> What the exercise asks:
Reproduce every one of the records below word for word, keeping each line as it appears.

> Data excerpts:
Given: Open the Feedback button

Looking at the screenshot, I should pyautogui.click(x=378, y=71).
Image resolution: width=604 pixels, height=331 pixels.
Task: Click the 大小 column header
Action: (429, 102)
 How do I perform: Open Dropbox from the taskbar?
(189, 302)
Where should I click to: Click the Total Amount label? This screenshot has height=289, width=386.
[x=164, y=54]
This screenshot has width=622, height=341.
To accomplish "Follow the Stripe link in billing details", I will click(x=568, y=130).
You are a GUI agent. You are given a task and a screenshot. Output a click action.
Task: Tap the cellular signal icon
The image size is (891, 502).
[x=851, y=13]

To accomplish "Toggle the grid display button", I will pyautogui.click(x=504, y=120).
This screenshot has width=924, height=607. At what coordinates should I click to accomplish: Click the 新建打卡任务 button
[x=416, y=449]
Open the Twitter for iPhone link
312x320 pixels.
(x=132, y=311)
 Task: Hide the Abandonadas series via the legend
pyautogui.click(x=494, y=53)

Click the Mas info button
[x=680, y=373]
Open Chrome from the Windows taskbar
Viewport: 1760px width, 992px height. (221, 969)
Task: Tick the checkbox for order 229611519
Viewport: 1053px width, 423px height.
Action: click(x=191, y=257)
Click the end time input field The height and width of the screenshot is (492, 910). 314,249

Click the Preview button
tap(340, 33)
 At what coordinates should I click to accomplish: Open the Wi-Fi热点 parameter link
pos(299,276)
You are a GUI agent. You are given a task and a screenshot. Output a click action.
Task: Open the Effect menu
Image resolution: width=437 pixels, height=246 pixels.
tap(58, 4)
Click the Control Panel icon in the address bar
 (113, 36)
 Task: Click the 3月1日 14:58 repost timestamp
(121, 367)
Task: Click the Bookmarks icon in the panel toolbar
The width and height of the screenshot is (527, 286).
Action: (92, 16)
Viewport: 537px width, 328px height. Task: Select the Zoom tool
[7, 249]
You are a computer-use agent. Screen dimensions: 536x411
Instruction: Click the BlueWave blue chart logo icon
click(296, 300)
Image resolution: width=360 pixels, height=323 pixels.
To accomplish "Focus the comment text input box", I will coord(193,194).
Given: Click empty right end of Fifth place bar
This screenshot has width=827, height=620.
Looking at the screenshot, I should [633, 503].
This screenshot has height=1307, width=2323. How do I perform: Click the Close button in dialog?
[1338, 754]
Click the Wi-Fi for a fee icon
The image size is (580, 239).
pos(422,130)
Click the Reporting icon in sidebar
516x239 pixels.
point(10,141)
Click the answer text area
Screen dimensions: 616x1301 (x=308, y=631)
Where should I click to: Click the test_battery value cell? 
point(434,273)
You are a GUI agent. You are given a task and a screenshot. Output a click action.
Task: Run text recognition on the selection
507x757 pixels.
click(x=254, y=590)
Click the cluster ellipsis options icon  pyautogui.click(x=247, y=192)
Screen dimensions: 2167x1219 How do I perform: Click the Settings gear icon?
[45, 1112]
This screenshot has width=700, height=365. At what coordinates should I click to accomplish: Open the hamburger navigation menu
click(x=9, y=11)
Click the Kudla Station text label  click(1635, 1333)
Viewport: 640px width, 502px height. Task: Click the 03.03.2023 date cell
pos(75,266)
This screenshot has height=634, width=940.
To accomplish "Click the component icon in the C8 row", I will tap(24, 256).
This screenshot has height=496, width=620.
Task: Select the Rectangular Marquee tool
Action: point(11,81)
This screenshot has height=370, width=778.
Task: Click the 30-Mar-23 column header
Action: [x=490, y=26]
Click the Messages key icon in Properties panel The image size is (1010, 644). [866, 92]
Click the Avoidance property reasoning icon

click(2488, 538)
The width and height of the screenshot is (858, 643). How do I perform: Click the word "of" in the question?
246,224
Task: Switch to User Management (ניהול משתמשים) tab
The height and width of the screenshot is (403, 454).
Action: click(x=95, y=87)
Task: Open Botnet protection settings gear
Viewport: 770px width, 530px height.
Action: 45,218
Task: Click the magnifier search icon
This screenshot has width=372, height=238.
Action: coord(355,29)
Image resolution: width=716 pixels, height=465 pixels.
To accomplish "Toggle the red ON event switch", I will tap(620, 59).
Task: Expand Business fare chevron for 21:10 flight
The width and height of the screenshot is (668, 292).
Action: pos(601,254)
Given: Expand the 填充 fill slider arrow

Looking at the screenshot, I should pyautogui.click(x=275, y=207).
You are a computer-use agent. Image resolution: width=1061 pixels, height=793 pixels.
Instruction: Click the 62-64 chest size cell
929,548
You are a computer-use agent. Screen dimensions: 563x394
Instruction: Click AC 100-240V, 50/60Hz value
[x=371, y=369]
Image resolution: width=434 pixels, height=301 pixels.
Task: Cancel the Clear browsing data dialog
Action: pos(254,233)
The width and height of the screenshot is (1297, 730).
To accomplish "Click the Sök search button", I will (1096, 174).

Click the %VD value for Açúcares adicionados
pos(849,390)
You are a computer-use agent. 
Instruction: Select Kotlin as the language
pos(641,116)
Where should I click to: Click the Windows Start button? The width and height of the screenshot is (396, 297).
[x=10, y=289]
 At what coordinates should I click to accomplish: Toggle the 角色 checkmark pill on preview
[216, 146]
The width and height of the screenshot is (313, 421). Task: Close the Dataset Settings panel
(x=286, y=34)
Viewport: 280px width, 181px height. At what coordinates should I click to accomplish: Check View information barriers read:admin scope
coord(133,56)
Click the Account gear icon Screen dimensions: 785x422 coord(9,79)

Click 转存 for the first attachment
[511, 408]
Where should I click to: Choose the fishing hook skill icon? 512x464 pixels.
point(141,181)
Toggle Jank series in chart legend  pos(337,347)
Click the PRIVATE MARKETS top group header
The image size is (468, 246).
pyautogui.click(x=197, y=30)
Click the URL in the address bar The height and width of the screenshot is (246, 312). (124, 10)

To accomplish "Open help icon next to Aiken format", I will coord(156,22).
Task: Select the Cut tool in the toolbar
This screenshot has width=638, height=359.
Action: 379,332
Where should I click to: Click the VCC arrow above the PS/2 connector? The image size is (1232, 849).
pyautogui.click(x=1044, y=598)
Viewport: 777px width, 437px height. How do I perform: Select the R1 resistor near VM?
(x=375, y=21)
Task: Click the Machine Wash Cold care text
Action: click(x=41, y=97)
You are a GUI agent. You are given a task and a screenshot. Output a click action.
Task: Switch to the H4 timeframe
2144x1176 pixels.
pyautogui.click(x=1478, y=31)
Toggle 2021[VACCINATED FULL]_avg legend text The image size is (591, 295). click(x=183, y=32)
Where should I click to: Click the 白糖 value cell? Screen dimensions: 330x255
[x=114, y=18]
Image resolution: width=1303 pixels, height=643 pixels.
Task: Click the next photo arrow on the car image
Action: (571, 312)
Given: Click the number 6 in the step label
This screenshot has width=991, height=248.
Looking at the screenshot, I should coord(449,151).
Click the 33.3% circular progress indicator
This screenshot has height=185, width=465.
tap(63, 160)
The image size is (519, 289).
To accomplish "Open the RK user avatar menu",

> Result:
Given: Open the Feedback button

Looking at the screenshot, I should pyautogui.click(x=378, y=71).
Image resolution: width=604 pixels, height=331 pixels.
Task: Click the 大小 column header
Action: (429, 102)
 How do I perform: Open Dropbox from the taskbar?
(189, 302)
Where should I click to: Click the Total Amount label? This screenshot has height=289, width=386.
[x=164, y=54]
This screenshot has width=622, height=341.
To accomplish "Follow the Stripe link in billing details", I will click(x=568, y=130).
You are a GUI agent. You are given a task and a screenshot. Output a click action.
Task: Tap the cellular signal icon
The image size is (891, 502).
[x=851, y=13]

To accomplish "Toggle the grid display button", I will pyautogui.click(x=504, y=120).
This screenshot has width=924, height=607. At what coordinates should I click to accomplish: Click the 新建打卡任务 button
[x=416, y=449]
Open the Twitter for iPhone link
312x320 pixels.
(x=132, y=311)
 Task: Hide the Abandonadas series via the legend
pyautogui.click(x=494, y=53)

Click the Mas info button
[x=680, y=373]
Open Chrome from the Windows taskbar
Viewport: 1760px width, 992px height. (221, 969)
Task: Tick the checkbox for order 229611519
Viewport: 1053px width, 423px height.
Action: click(x=191, y=257)
Click the end time input field The height and width of the screenshot is (492, 910). 314,249

Click the Preview button
tap(340, 33)
 At what coordinates should I click to accomplish: Open the Wi-Fi热点 parameter link
pos(299,276)
You are a GUI agent. You are given a task and a screenshot. Output a click action.
Task: Open the Effect menu
Image resolution: width=437 pixels, height=246 pixels.
tap(58, 4)
Click the Control Panel icon in the address bar
 (113, 36)
 Task: Click the 3月1日 14:58 repost timestamp
(121, 367)
Task: Click the Bookmarks icon in the panel toolbar
The width and height of the screenshot is (527, 286).
Action: (92, 16)
Viewport: 537px width, 328px height. Task: Select the Zoom tool
[7, 249]
You are a computer-use agent. Screen dimensions: 536x411
Instruction: Click the BlueWave blue chart logo icon
click(296, 300)
Image resolution: width=360 pixels, height=323 pixels.
To accomplish "Focus the comment text input box", I will coord(193,194).
Given: Click empty right end of Fifth place bar
This screenshot has width=827, height=620.
Looking at the screenshot, I should [633, 503].
This screenshot has height=1307, width=2323. How do I perform: Click the Close button in dialog?
[1338, 754]
Click the Wi-Fi for a fee icon
The image size is (580, 239).
pos(422,130)
Click the Reporting icon in sidebar
516x239 pixels.
point(10,141)
Click the answer text area
Screen dimensions: 616x1301 (x=308, y=631)
Where should I click to: Click the test_battery value cell? 
point(434,273)
You are a GUI agent. You are given a task and a screenshot. Output a click action.
Task: Run text recognition on the selection
507x757 pixels.
click(x=254, y=590)
Click the cluster ellipsis options icon  pyautogui.click(x=247, y=192)
Screen dimensions: 2167x1219 How do I perform: Click the Settings gear icon?
[45, 1112]
This screenshot has width=700, height=365. At what coordinates should I click to accomplish: Open the hamburger navigation menu
click(x=9, y=11)
Click the Kudla Station text label  click(1635, 1333)
Viewport: 640px width, 502px height. Task: Click the 03.03.2023 date cell
pos(75,266)
This screenshot has height=634, width=940.
To accomplish "Click the component icon in the C8 row", I will tap(24, 256).
This screenshot has height=496, width=620.
Task: Select the Rectangular Marquee tool
Action: point(11,81)
This screenshot has height=370, width=778.
Task: Click the 30-Mar-23 column header
Action: [x=490, y=26]
Click the Messages key icon in Properties panel The image size is (1010, 644). [866, 92]
Click the Avoidance property reasoning icon

click(2488, 538)
The width and height of the screenshot is (858, 643). How do I perform: Click the word "of" in the question?
246,224
Task: Switch to User Management (ניהול משתמשים) tab
The height and width of the screenshot is (403, 454).
Action: click(x=95, y=87)
Task: Open Botnet protection settings gear
Viewport: 770px width, 530px height.
Action: 45,218
Task: Click the magnifier search icon
This screenshot has width=372, height=238.
Action: coord(355,29)
Image resolution: width=716 pixels, height=465 pixels.
To accomplish "Toggle the red ON event switch", I will tap(620, 59).
Task: Expand Business fare chevron for 21:10 flight
The width and height of the screenshot is (668, 292).
Action: pos(601,254)
Given: Expand the 填充 fill slider arrow

Looking at the screenshot, I should pyautogui.click(x=275, y=207).
You are a computer-use agent. Image resolution: width=1061 pixels, height=793 pixels.
Instruction: Click the 62-64 chest size cell
929,548
You are a computer-use agent. Screen dimensions: 563x394
Instruction: Click AC 100-240V, 50/60Hz value
[x=371, y=369]
Image resolution: width=434 pixels, height=301 pixels.
Task: Cancel the Clear browsing data dialog
Action: pos(254,233)
The width and height of the screenshot is (1297, 730).
To accomplish "Click the Sök search button", I will (1096, 174).

Click the %VD value for Açúcares adicionados
pos(849,390)
You are a computer-use agent. 
Instruction: Select Kotlin as the language
pos(641,116)
Where should I click to: Click the Windows Start button? The width and height of the screenshot is (396, 297).
[x=10, y=289]
 At what coordinates should I click to accomplish: Toggle the 角色 checkmark pill on preview
[216, 146]
The width and height of the screenshot is (313, 421). Task: Close the Dataset Settings panel
(x=286, y=34)
Viewport: 280px width, 181px height. At what coordinates should I click to accomplish: Check View information barriers read:admin scope
coord(133,56)
Click the Account gear icon Screen dimensions: 785x422 coord(9,79)

Click 转存 for the first attachment
[511, 408]
Where should I click to: Choose the fishing hook skill icon? 512x464 pixels.
point(141,181)
Toggle Jank series in chart legend  pos(337,347)
Click the PRIVATE MARKETS top group header
The image size is (468, 246).
pyautogui.click(x=197, y=30)
Click the URL in the address bar The height and width of the screenshot is (246, 312). (124, 10)

To accomplish "Open help icon next to Aiken format", I will coord(156,22).
Task: Select the Cut tool in the toolbar
This screenshot has width=638, height=359.
Action: 379,332
Where should I click to: Click the VCC arrow above the PS/2 connector? The image size is (1232, 849).
pyautogui.click(x=1044, y=598)
Viewport: 777px width, 437px height. How do I perform: Select the R1 resistor near VM?
(x=375, y=21)
Task: Click the Machine Wash Cold care text
Action: click(x=41, y=97)
You are a GUI agent. You are given a task and a screenshot. Output a click action.
Task: Switch to the H4 timeframe
2144x1176 pixels.
pyautogui.click(x=1478, y=31)
Toggle 2021[VACCINATED FULL]_avg legend text The image size is (591, 295). click(x=183, y=32)
Where should I click to: Click the 白糖 value cell? Screen dimensions: 330x255
[x=114, y=18]
Image resolution: width=1303 pixels, height=643 pixels.
Task: Click the next photo arrow on the car image
Action: (571, 312)
Given: Click the number 6 in the step label
This screenshot has width=991, height=248.
Looking at the screenshot, I should coord(449,151).
Click the 33.3% circular progress indicator
This screenshot has height=185, width=465.
tap(63, 160)
The image size is (519, 289).
To accomplish "Open the RK user avatar menu",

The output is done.